E’ verità ben nota, scriveva l’Economist qualche tempo fa, che un candidato alle elezioni presidenziali americane ha bisogno di dichiarare che, se sarà eletto, “farà i conti” con la Cina; ma, una volta presidente, intrattiene con la Cina, seconda potenza mondiale che presta soldi agli Stati uniti, normali relazioni diplomatiche. Nelle ultime elezioni presidenziali americane la retorica anticinese del candidato repubblicano Mitt Romney è stata esercitata con abbondanza: secondo lui la Cina dovrebbe essere contrastata dagli Stati uniti in modo diretto colpo su colpo; gli Usa dovrebbero poter vendere a Taiwan tutte le armi di cui lo Stato ha bisogno per difendersi dalla Cina; avrebbero dovuto fare la voce grossa sulla violazione dei diritti umani piú di quanto l’abbiano fatta.

In campagna elettorale, per parare il colpo, Barack Obama ha mostrato di voler indurire, se rieletto, la sua politica nei confronti della Cina.

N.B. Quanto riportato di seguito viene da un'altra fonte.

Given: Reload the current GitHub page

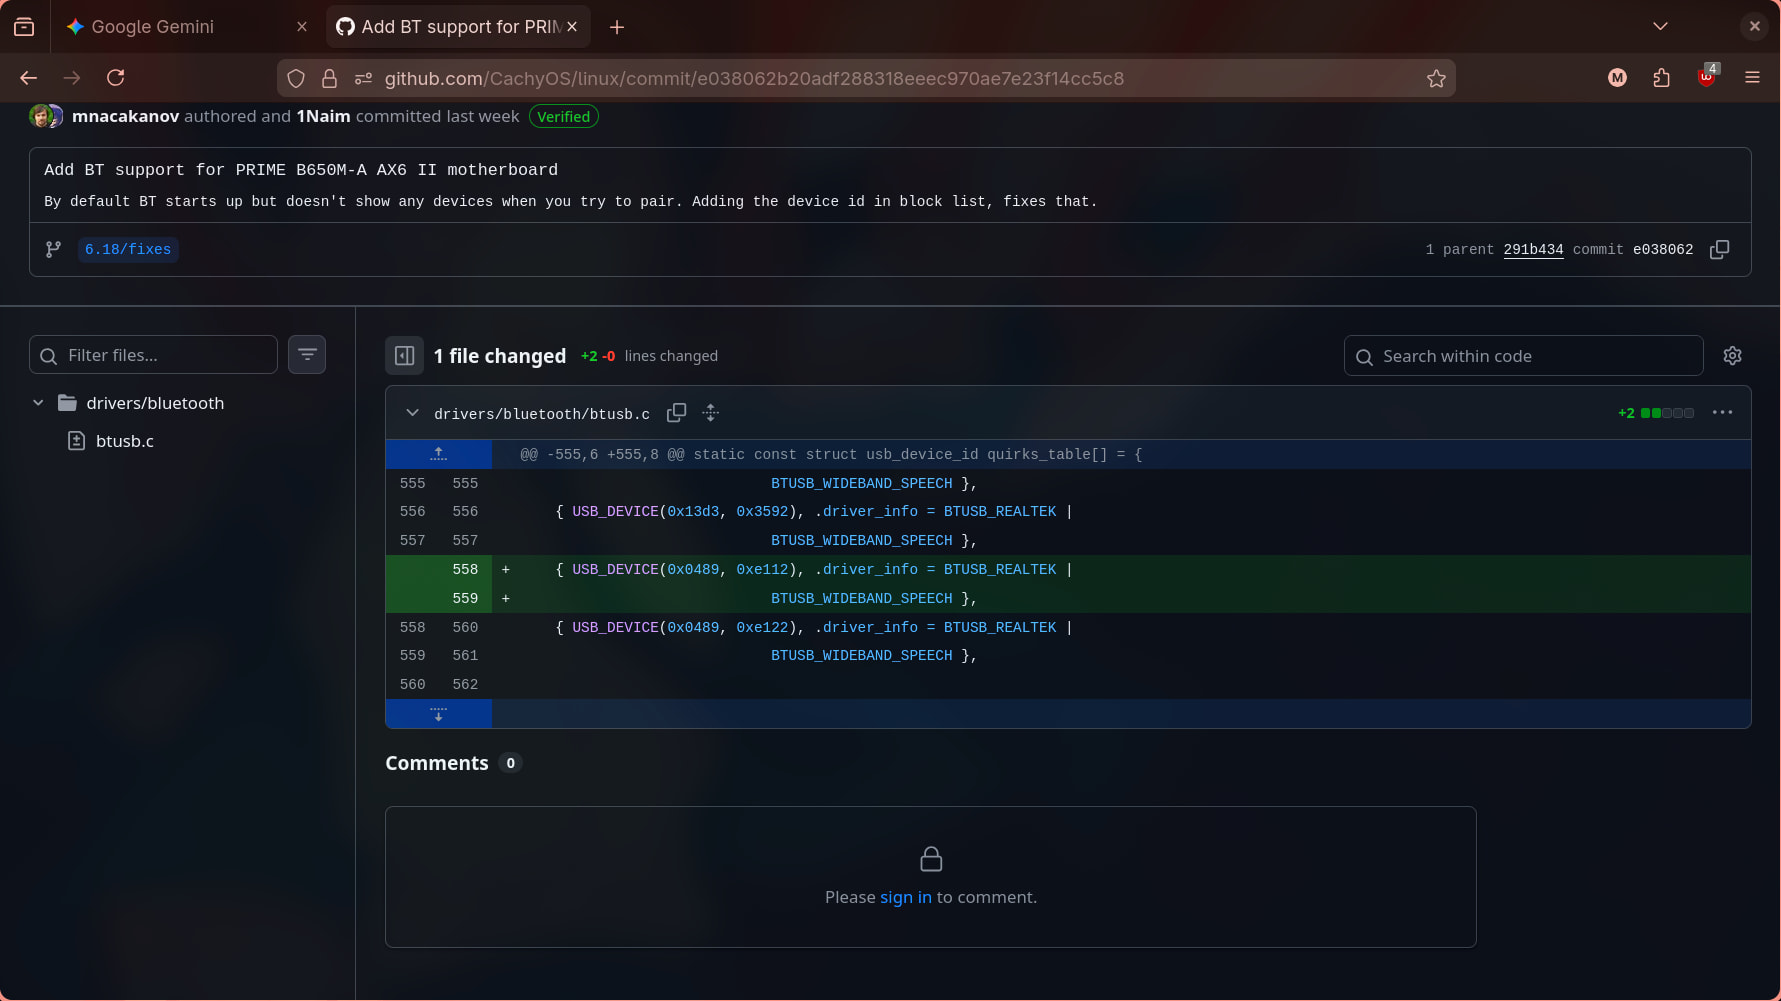Looking at the screenshot, I should pos(116,78).
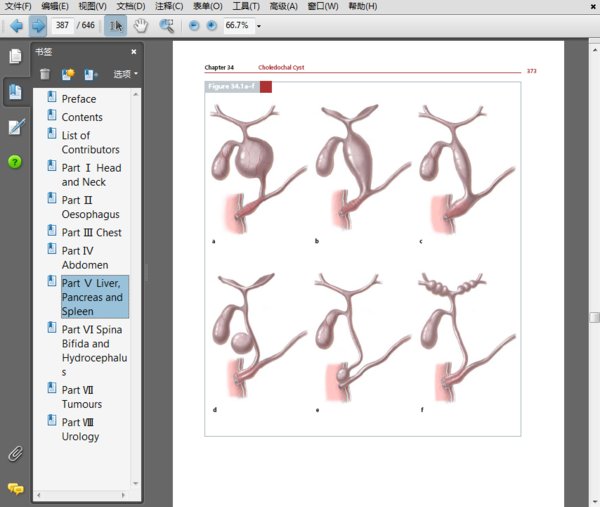
Task: Open the 视图(V) menu
Action: click(x=93, y=6)
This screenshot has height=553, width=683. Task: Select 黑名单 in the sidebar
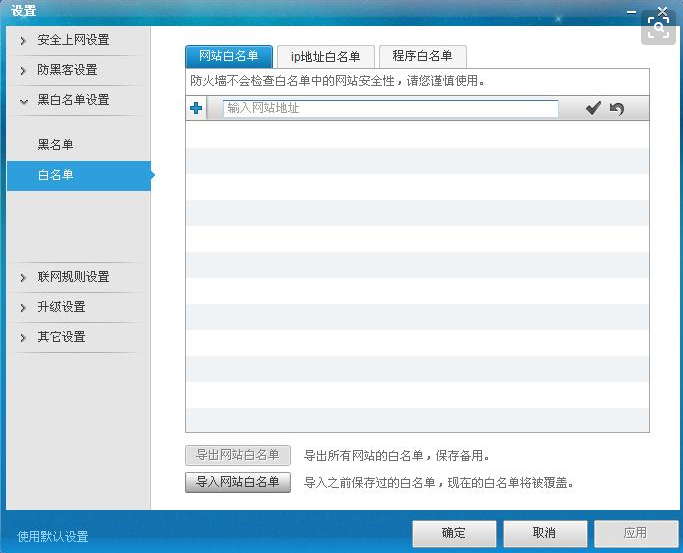pyautogui.click(x=55, y=145)
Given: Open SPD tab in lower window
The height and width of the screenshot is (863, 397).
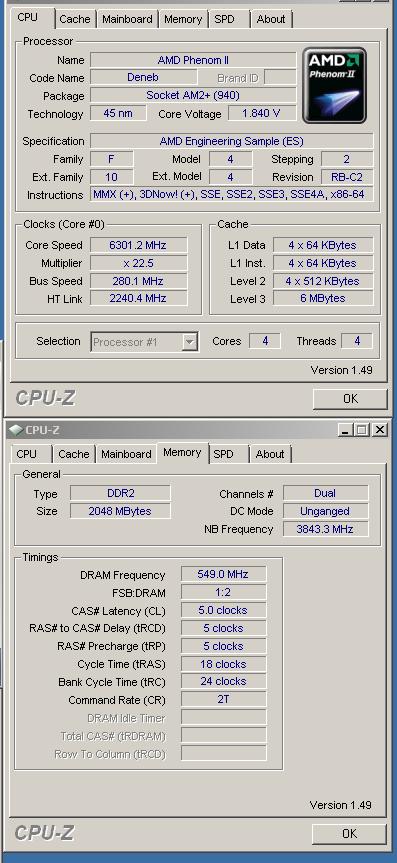Looking at the screenshot, I should pyautogui.click(x=224, y=454).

Schermaglie elettorali, secondo l’Economist, ma, in realtà, le buone relazioni continueranno fra le due maggiori potenze mondiali, e sarà una fortuna per tutti. Negli Stati uniti, come altrove, vi sono i falchi e le colombe. Fra i falchi, molti giornalisti occidentali non in grado di distinguere, come sa fare il settimanale inglese, fra retorica elettorale anticinese e realtà dei rapporti diplomatici fra le due maggiori potenze del mondo. Il G2 c’è ed è bene che ci sia.

Oggi, in numerosi articoli che si susseguono, il settimanale britannico ci descrive una società cinese in ebollizione che impone al partito comunista riforme e ci dice anche che il nuovo presidente cinese, Xi Jinping, si muove con serietà per realizzarle – fermo restando l’indiscusso potere del partito.

Alcune affermazioni dell’Economist vanno però messe in discussione. Questa, ad esempio: pochi oggi in Cina crederebbero nel marxismo, anche nel Pcc. Per un’aggiornata analisi sul punto marxismo-maoismo in Cina rinvio a Simone Pieranni (Il nuovo sogno cinese, manifestolibri, 2013), a Maurizio Scarpari (“Il ritorno di Confucio a Pechino”, il manifesto del 17 gennaio), a Brice Pedroletti (“Evitant le culte de Mao, pékin veille sur son héritage politique”, Le Monde del 27 dicembre).

La Cina oggi non vuole il culto di Mao, ma, per dirla con Pedroletti, «veglia sulla sua eredità politica»; non intende staccarsi dalla cultura marxista-maoista; intende invece innestarla sulla cultura millenaria della Cina, su quella confuciana e su quella, nuova e dirompente(per la cultura cinese), liberale occidentale.

Mao è morto nel 1976, ma in Cina vive ancora: e non solo in Cina, vive nel mondo (Henry Kissinger, On China, The Penguin Press, New York, 2011). Comunque, come già evidenziato, l’Economist è ben orientato: invita alla collaborazione Usa-Cina-Europa. Qui aggiungo che è ben orientato ma con un limite: confida nel G1, nella capacità degli Usa di guidare il mondo (“Look back with angst”, The Economist del 21 dicembre), senza tener conto del fatto che la cultura politica americana oggi è allo sbando. A mio avviso occorre invece puntare sul G2 (Usa-Cina), sulla maggiore “saggezza” (cultura politica) cinese, sull’”armonia”, sulla dialettica. Ma, ovviamente, questo è un altro discorso.